- Using the information
1. In the Gmina Dubeninki entry, explain what kind of unit Gmina Dubeninki is and where it lies. Answer in one to three sentences.
2. From the Gmina Dubeninki entry, quote the passage between "Population (2006)" and "regional capital Olsztyn.", inclusive.

- Coordinates (Dubeninki): 54°17′3″N 22°33′54″E﻿ / ﻿54.28417°N 22.56500°E
- Country: Poland
- Voivodeship: Warmian-Masurian
- County: Gołdap
- Seat: Dubeninki

Area
- • Total: 205.18 km^{2} (79.22 sq mi)

Population (2006)
- • Total: 3,151
- • Density: 15/km^{2} (40/sq mi)
- Website: http://www.dubeninki.pl/

= Gmina Dubeninki =

Gmina Dubeninki is a rural gmina (administrative district) in Gołdap County, Warmian-Masurian Voivodeship, in northern Poland, on the border with Russia. Its seat is the village of Dubeninki, which lies approximately 17 km east of Gołdap and 146 km east of the regional capital Olsztyn.

- Extracted entries

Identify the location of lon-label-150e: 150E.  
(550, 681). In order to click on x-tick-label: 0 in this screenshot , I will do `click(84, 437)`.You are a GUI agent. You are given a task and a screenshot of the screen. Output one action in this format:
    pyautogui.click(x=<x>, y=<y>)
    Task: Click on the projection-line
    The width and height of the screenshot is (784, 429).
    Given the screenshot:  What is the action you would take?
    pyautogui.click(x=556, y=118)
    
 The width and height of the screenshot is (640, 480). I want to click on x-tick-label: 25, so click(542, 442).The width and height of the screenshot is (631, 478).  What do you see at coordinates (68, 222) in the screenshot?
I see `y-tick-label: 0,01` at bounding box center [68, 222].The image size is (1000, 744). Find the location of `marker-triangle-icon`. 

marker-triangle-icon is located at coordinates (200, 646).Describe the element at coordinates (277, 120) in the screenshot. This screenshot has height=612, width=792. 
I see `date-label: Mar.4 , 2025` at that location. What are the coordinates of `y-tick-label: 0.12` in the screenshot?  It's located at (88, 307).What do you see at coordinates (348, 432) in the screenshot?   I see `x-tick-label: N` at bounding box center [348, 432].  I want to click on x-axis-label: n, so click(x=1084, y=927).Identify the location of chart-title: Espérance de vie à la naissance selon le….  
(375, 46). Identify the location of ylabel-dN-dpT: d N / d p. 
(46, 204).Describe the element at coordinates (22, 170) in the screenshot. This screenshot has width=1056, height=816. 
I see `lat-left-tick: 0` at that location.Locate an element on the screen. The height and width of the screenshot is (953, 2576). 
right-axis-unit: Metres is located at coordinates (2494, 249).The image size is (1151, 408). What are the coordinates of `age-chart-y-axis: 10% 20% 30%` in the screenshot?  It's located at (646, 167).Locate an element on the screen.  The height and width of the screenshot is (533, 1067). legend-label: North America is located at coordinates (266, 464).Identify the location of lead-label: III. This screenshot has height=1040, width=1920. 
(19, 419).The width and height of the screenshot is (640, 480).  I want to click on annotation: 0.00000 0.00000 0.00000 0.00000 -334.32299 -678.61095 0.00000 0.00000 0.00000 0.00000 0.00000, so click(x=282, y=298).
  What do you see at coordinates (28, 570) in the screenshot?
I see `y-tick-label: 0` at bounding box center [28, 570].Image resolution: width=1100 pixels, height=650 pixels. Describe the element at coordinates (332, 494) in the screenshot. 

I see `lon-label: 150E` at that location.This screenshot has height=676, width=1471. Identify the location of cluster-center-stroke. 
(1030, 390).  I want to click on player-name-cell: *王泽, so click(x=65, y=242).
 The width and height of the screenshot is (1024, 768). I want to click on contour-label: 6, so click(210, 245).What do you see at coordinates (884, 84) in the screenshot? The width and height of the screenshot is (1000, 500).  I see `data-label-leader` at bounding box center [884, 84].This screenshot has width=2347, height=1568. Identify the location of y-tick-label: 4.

- Task results
1. Gmina Dubeninki is a rural gmina, which the entry glosses as an administrative district. It is in Gołdap County, Warmian-Masurian Voivodeship, in northern Poland, on the border with Russia.

2.
Population (2006)
- • Total: 3,151
- • Density: 15/km^{2} (40/sq mi)
- Website: http://www.dubeninki.pl/

= Gmina Dubeninki =

Gmina Dubeninki is a rural gmina (administrative district) in Gołdap County, Warmian-Masurian Voivodeship, in northern Poland, on the border with Russia. Its seat is the village of Dubeninki, which lies approximately 17 km east of Gołdap and 146 km east of the regional capital Olsztyn.